Hi all.
I have an ELK container and I send logs to it using filebeats.
root@20e13712ecb2:/# cat /etc/logstash/conf.d/02-beats-input.conf
input {
beats {
port => 5044
ssl => false
ssl_certificate => "/etc/pki/tls/certs/logstash-beats.crt"
ssl_key => "/etc/pki/tls/private/logstash-beats.key"
}
}
filter {
grok {
match => { 'message' => '(.*)%{TIMESTAMP_ISO8601:ttime} %{TZ} [%{DATA:module}] %{WORD:function} -> %{WORD:loglevel}(.*?) %{GREEDYDATA:message}' }
}
date {
"match" => [
"ttime",
"yyyy-MM-dd HH:mm:ss.SSS",
"ISO8601"
]
}
}
output {
elasticsearch {
hosts => [ "localhost:9200" ]
}
if "_grokparsefailure" in [tags] {
file { path => "/var/log/logstash/grokparsefailure.log" }
}
}
When I have the beats input config above, I get:
beats_input_codec_plain_applied, _grokparsefailure
In the tags field, on all log entries (the logs sent to the ELK container are formatted in the same way)
I want, of course- to use the timestamp of the log entries to be the @timestamp in kibana.

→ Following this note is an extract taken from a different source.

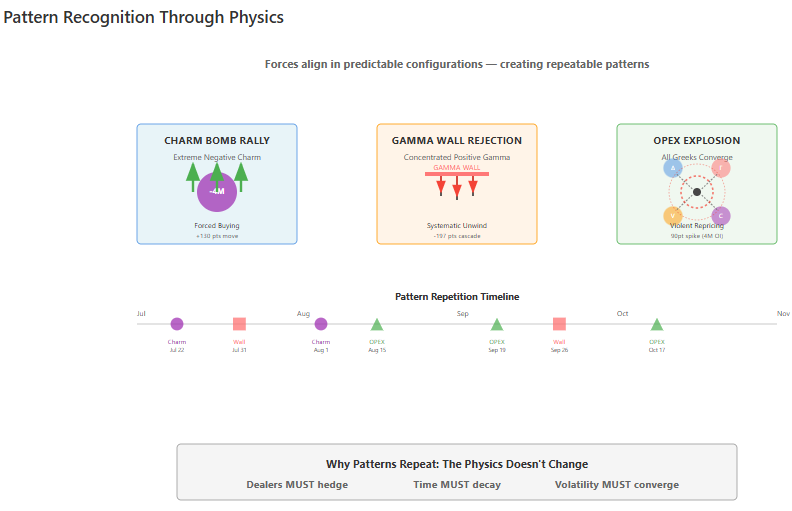Click the orange Vega circle in OPEX Explosion

point(673,216)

When I delete the date {} block, the grok succeeds and the ttime field is evaluated successfully to values like '17-03-30 17:35:21.319', and the rest of the fields are also caught except that the message field is from some reason, the entire log entry.
Any advice would be appreciated.
Thanks and regards.